The powders thus produced will readily disperse in oil-based preparations. The colors tend to be more pastel and less vivid than those provided by synthetic lakes, but this type of colorant extends the useful range of natural colorants beyond where it was only a few years ago.
There are many food ingredients that also provide color to the foods in which they are used. Classic examples are spice products like paprika and turmeric. Juices and extracts expressed from other red and purple plants — such as red cabbage, red radish, berries, and grapeskin — also are being used to greater effect.
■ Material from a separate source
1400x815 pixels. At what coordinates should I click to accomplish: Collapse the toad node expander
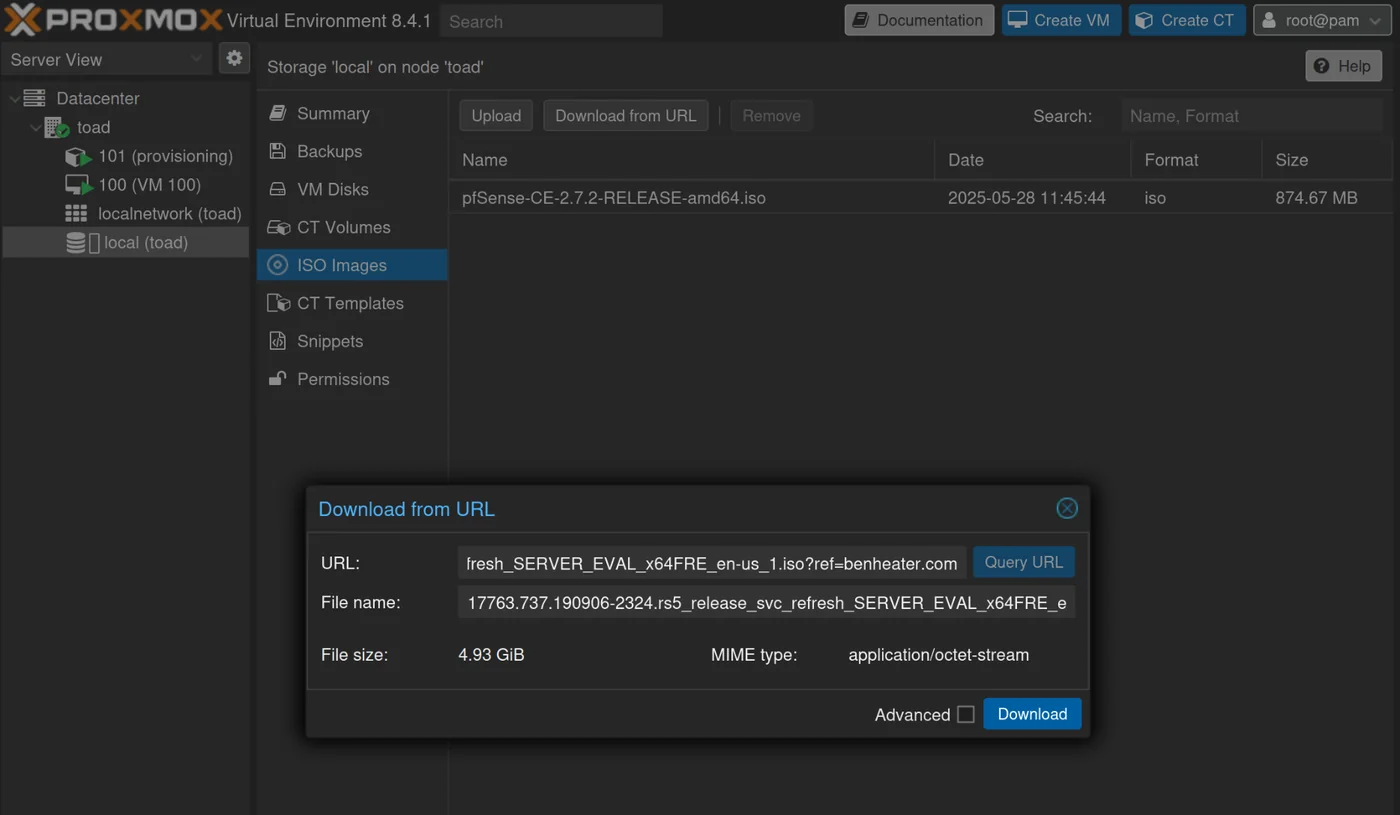pos(36,128)
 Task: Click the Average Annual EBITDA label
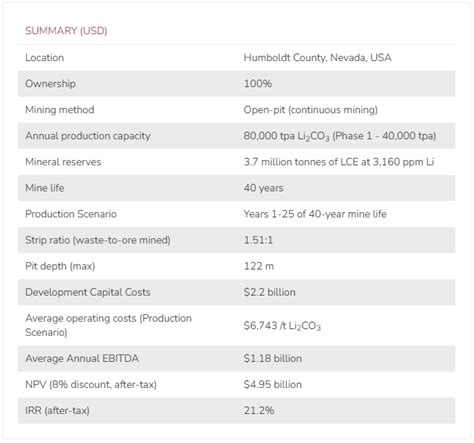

All of these are permitted for use in foods and beverages by FDA regulation, as they appear on a list of permitted food colorants. Other natural products that impart color, such as coffee, tea, and cocoa powder, can give useful and desirable colors. However, they are not permitted explicitly for use as colorants. Therefore, if a food ingredient is not on the permitted list of food colorant additives, it is not permitted when used solely for coloring purposes.
In the EU, attempts have been made to codify the use of foods that impart color as “coloring foods.” Since they may be classified as foods rather than as ingredients or additives, food manufacturers avoid the inclusion of E-numbers or unrecognizable “chemical-sounding” names on their labels.
Taking red beet juice as a convenient example, the difference between red beet juice colorant (E162) and red beet juice as a coloring food is mostly just concentration. Extracts or juices from coloring foods may only be concentrated to a certain percentage relative to the concentration in the parent source. Red beet juice colorant may be concentrated to a greater extent. These nuances have little meaning under FDA jurisdiction, as the coloring foods category is not recognized, and any food colorant used in any application must be declared on the label per FDA guidelines.